Diagnosticada a doença, deve-se recorrer ao processo de vermifugação. Há vários vermífugos para combater o problema; o mais comum é por via oral em comprimido ou líquido.

Procedimento
Duas semanas após o nascimento do filhote, já é seguro iniciar o processo e repeti-lo na 3ª, na 6ª e na 9ª semana de vida. Além disso, a mãe também deve ser vermifugada, antes de dar cria e enquanto o filhote ainda se encontrar junto a ela, pois a placenta e o leite materno podem transmitir vermes. O animal adulto deve ser vermifugado ao menos duas vezes ao ano, ou conforme orientação do veterinário.

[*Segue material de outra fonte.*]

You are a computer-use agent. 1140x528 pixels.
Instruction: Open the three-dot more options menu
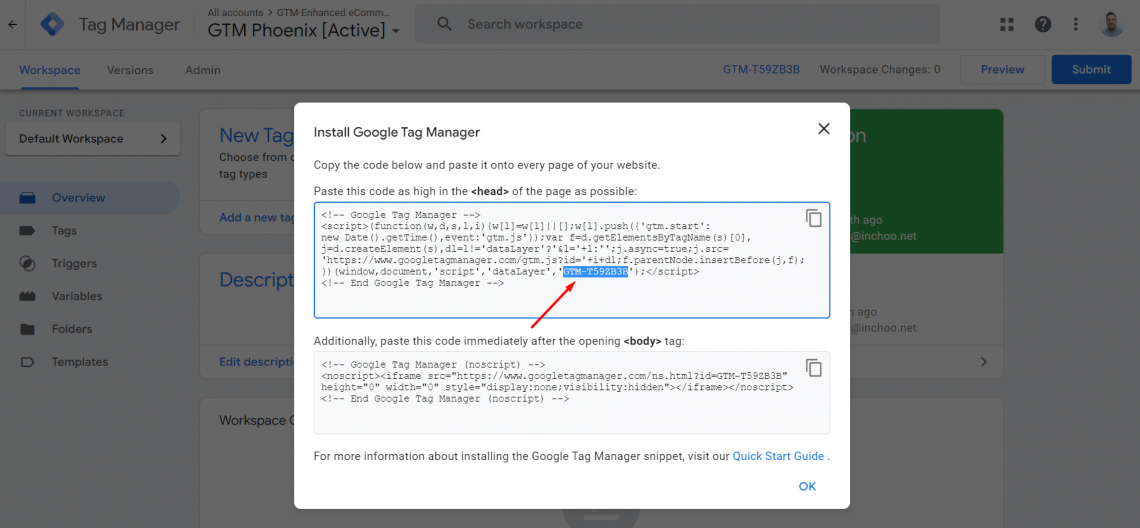click(1076, 24)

As vermifugações devem ser periódicas, pois elas não protegem o animal contra reinfestações e deve ocorrer em todos os animais da residência. “Animais que moram ou freqüentam regiões em que há incidência da Dirofilariose [verme do coração], devem receber vermífugos que contenham substâncias microfilaricidas”, alerta a veterinária Luciana Angelo de Lima, do laboratório Ceva Vetbrands.

 
Sugestões da veterinária

Para o controle de vermes redondos, como o Ancylostoma caninum, usa-se o Pamoato de Pirantel, o Febantel e o Oxantel. Esses ativos podem ser utilizados isoladamente ou associados, pois, apesar de atuarem contra a mesma classe de vermes, possuem mecanismos de ação diferentes, sendo benéfica a associação, principalmente nos casos de resistência.

Caso o animal esteja contaminado com mais de um tipo de verme, deverá se optar por uma associação de ativos eficazes contra os tipos apresentados. Mas vale lembrar que só um veterinário poderá fazer o correto diagnóstico da verminose, com exames próprios, e indicar o melhor vermífugo para cada animal.